Following France's lead, Denmark will be placing a ban on Islamic full-face coverings in public places for national security purposes.
According to The Independent, "The government said it planned to fine people who wore items including the burqa and the niqab which are worn by some Muslim women."
The proposed law would reportedly fine people up to 10,000 kroner ($1600) if they are repeatedly caught.
Justice Minister Justice Soren Pape Poulsen said wearing the face-covering in public places is "incompatible" with Danish society.
“It is incompatible with the values of the Danish society or the respect for the community to keep the face hidden when meeting each other in the public space,” Poulsen said. “With a ban, we draw a line in the sand and establish that here in Denmark we show each other trust and respect by meeting each other face to face."
Support for the law stems largely from the Danish People’s Party, which will push through the legislation. However, all three parties expressed support for the ban this past October.
Previous estimates show the new law would affect no fewer than 200 women. Special occasions, such as Halloween, will allow face coverings.

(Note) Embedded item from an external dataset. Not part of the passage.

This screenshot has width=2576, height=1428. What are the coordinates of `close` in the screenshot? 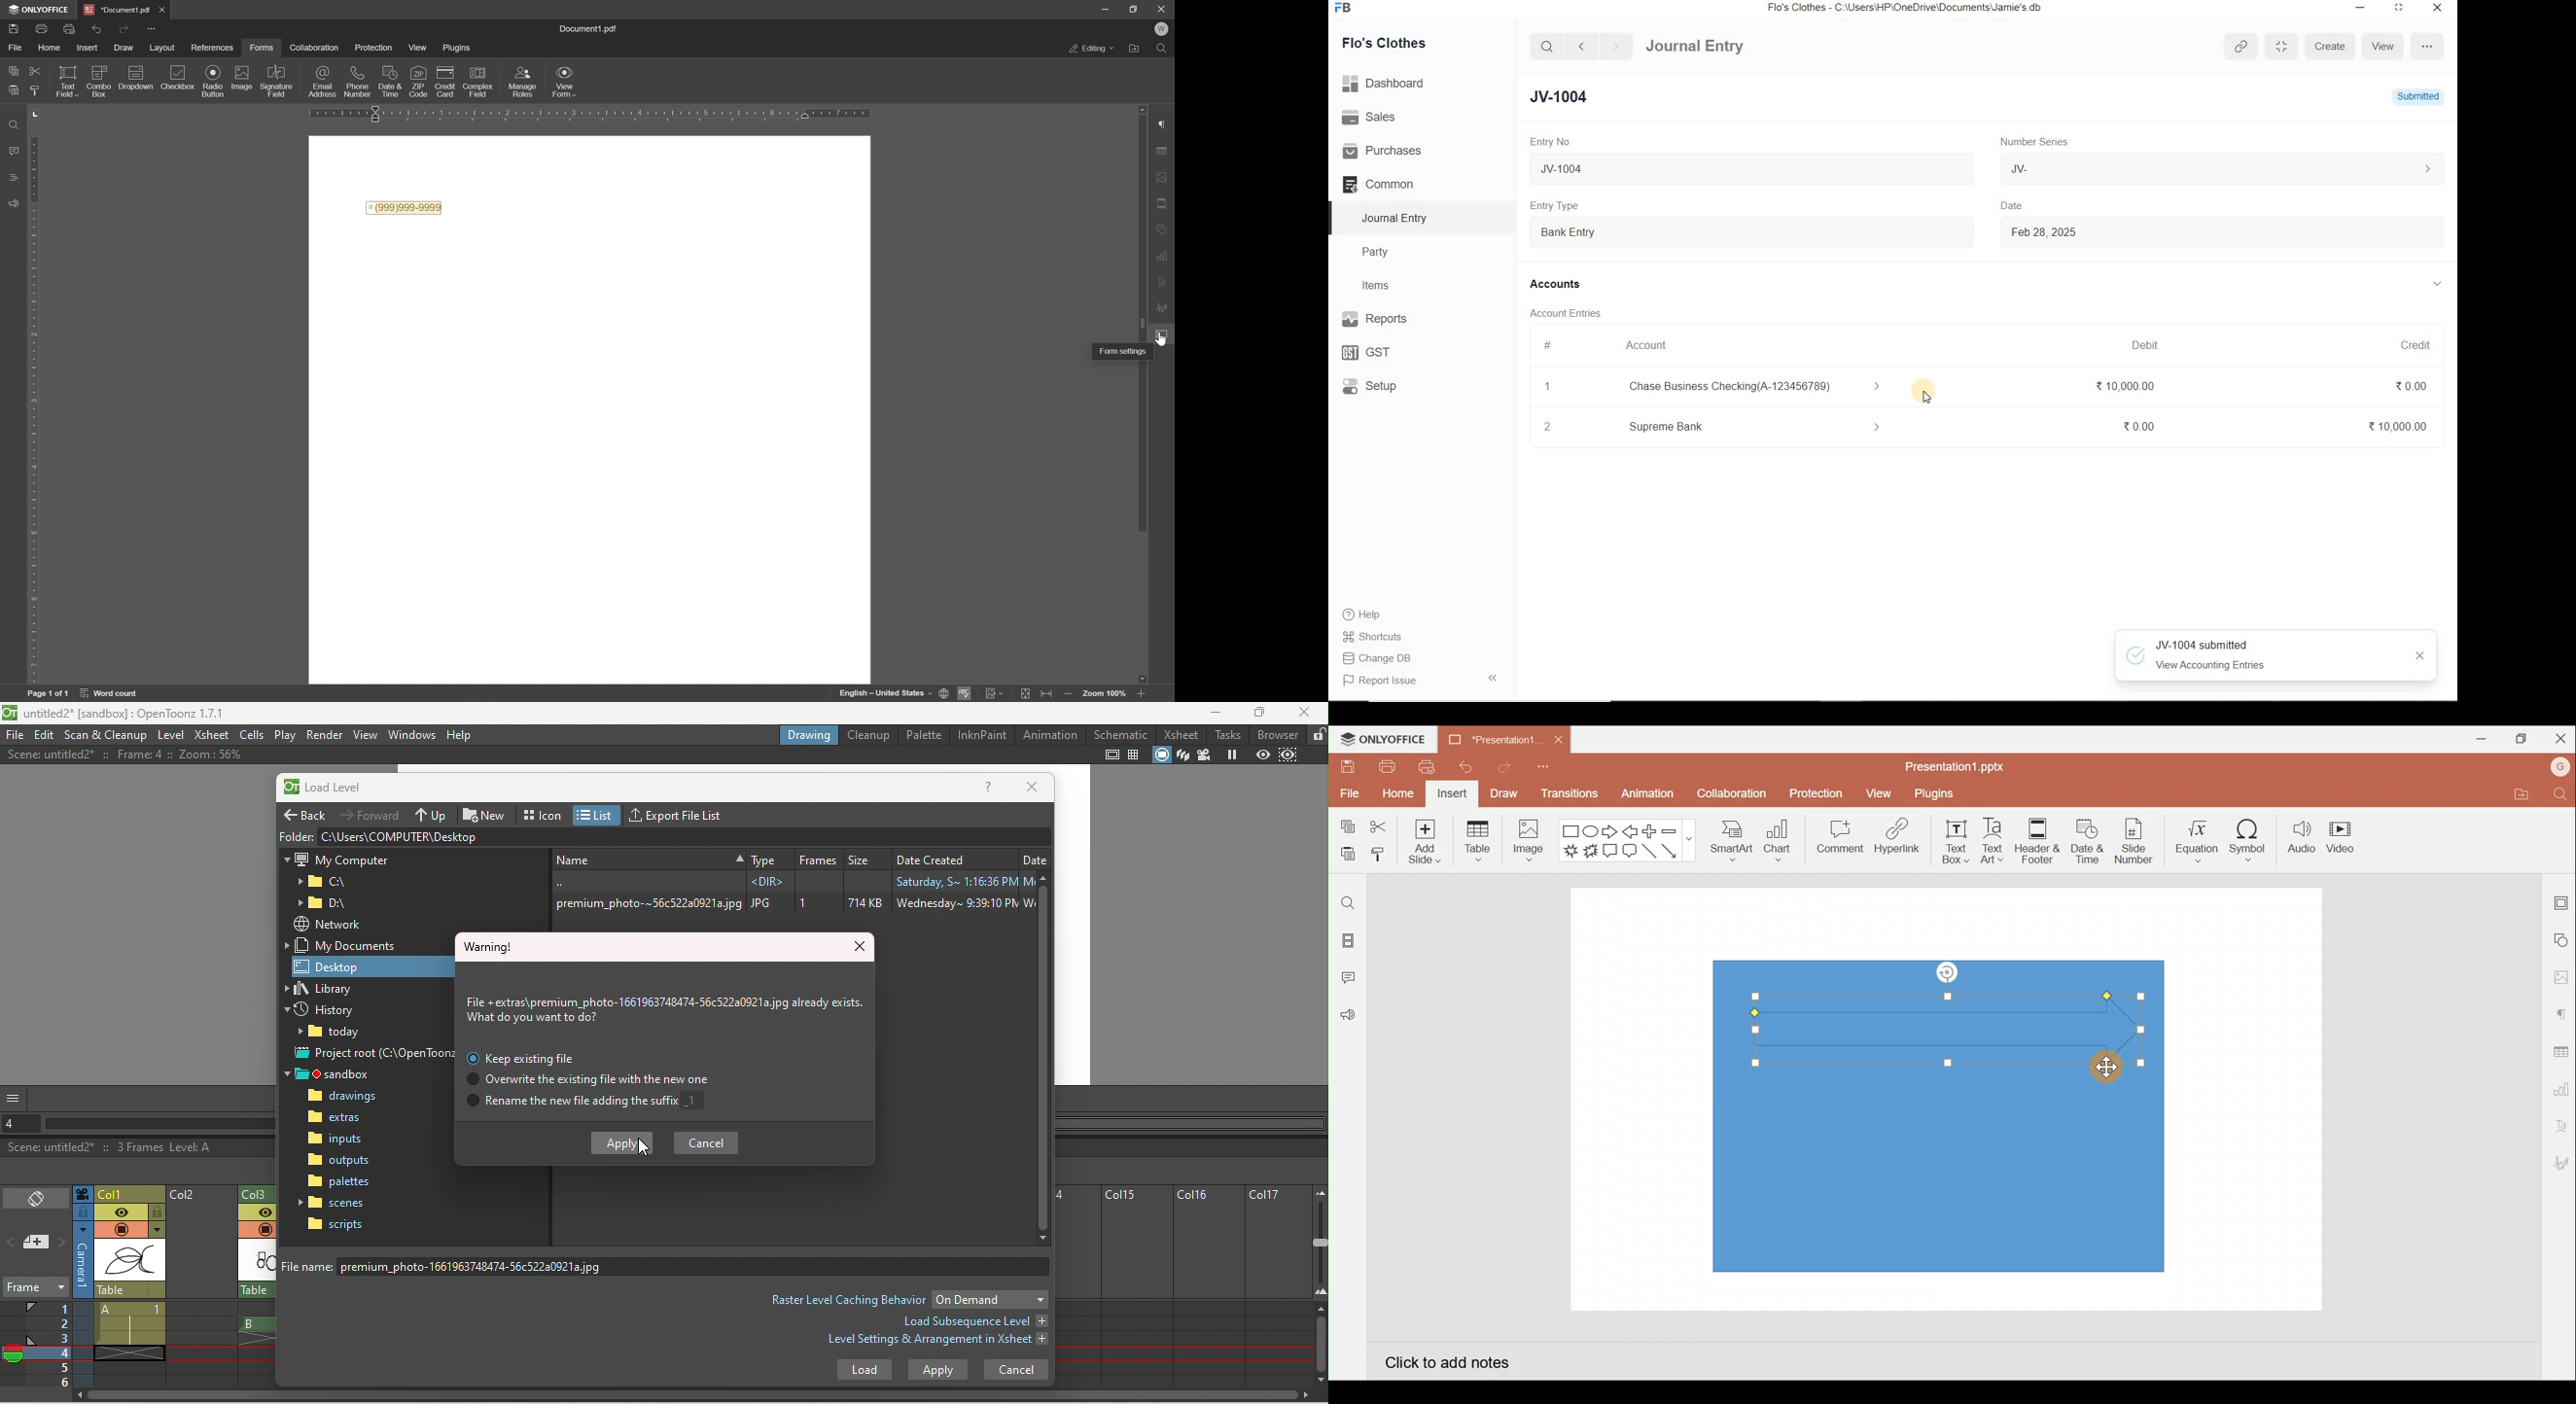 It's located at (1162, 8).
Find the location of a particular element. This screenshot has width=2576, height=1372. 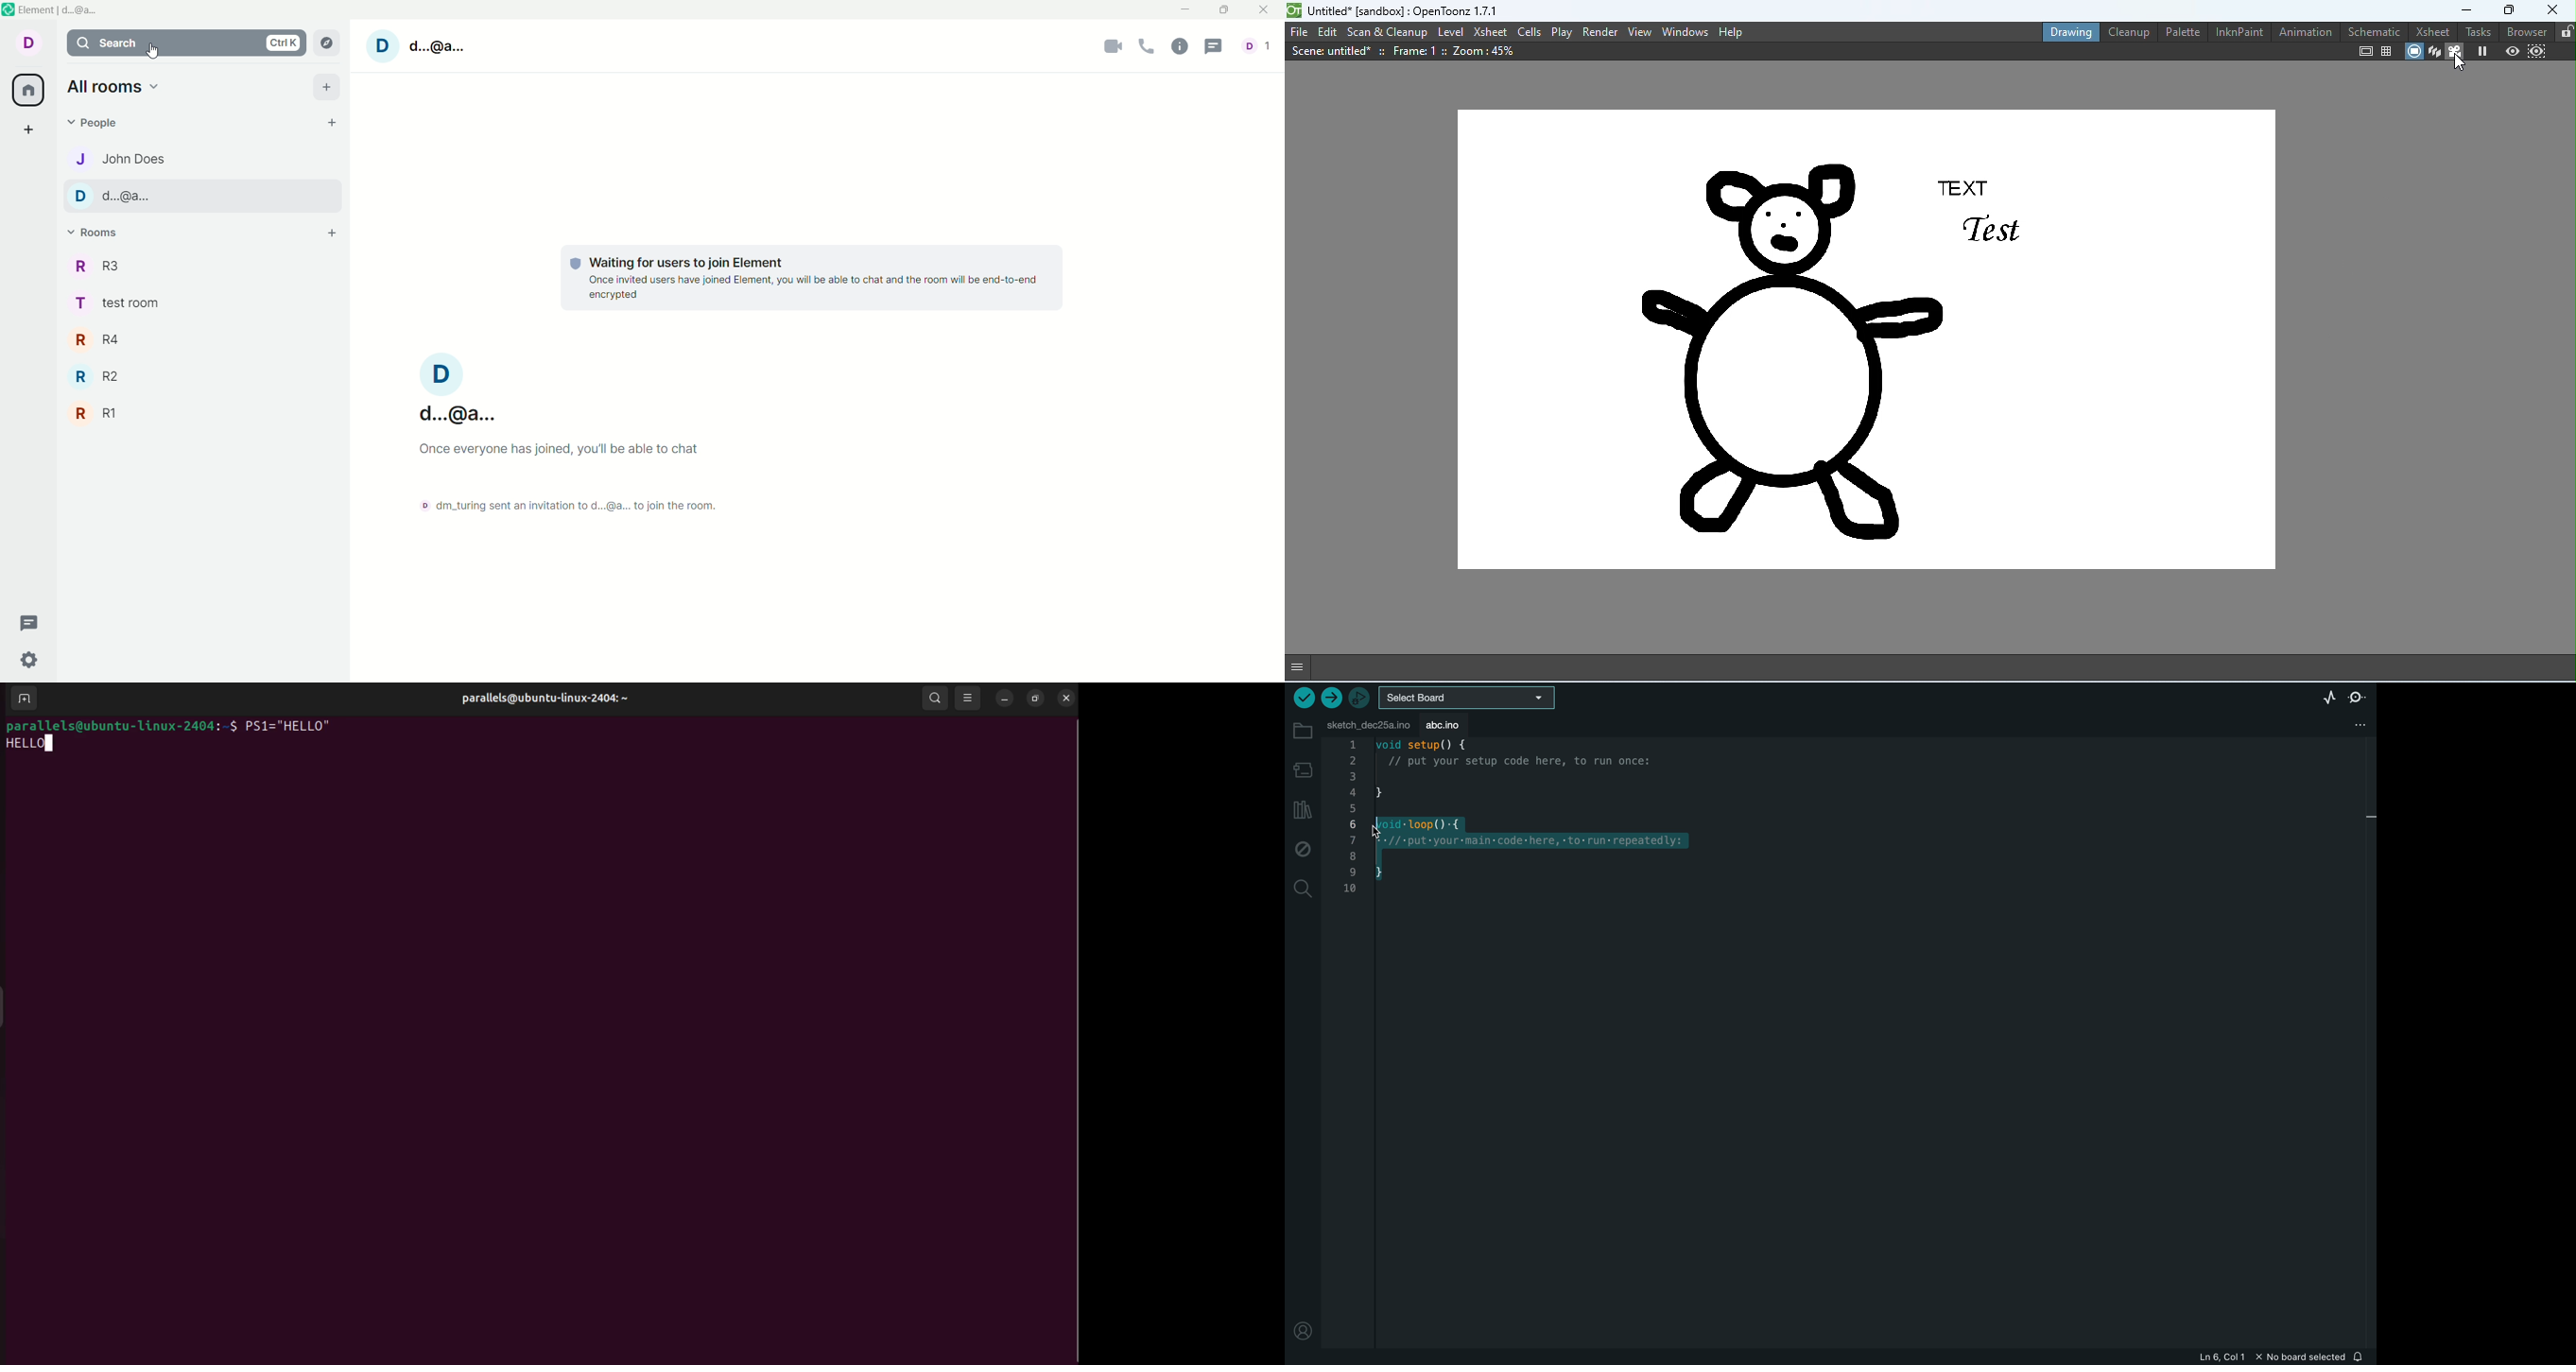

Should Denmark successfully implement the proposed ban, it will fall in line with France, Belgium, the Netherlands, Bulgaria and the German state of Bavaria. More from the Independent:
Following legal challenges to Belgium’s 2011 national ban, the European Court of Human Rights upheld the country’s right to implement the ban in full. Judges said it did not violate the rights to private and family life, or freedom of religion or discrimination laws.
In June 2017 Norway’s government proposed a ban on face-covering Muslim veils in kindergartens, schools and universities.
Various head coverings are worn by Muslim women, but the bans will only include those that cover the face.
The niqab, which covers the face but leaves the eyes clear, will therefore be banned, along with the burqa, which is the most concealing of all Islamic veils, leaving just a mesh screen to see through.
Hijabs, which only cover the head, will remain legal.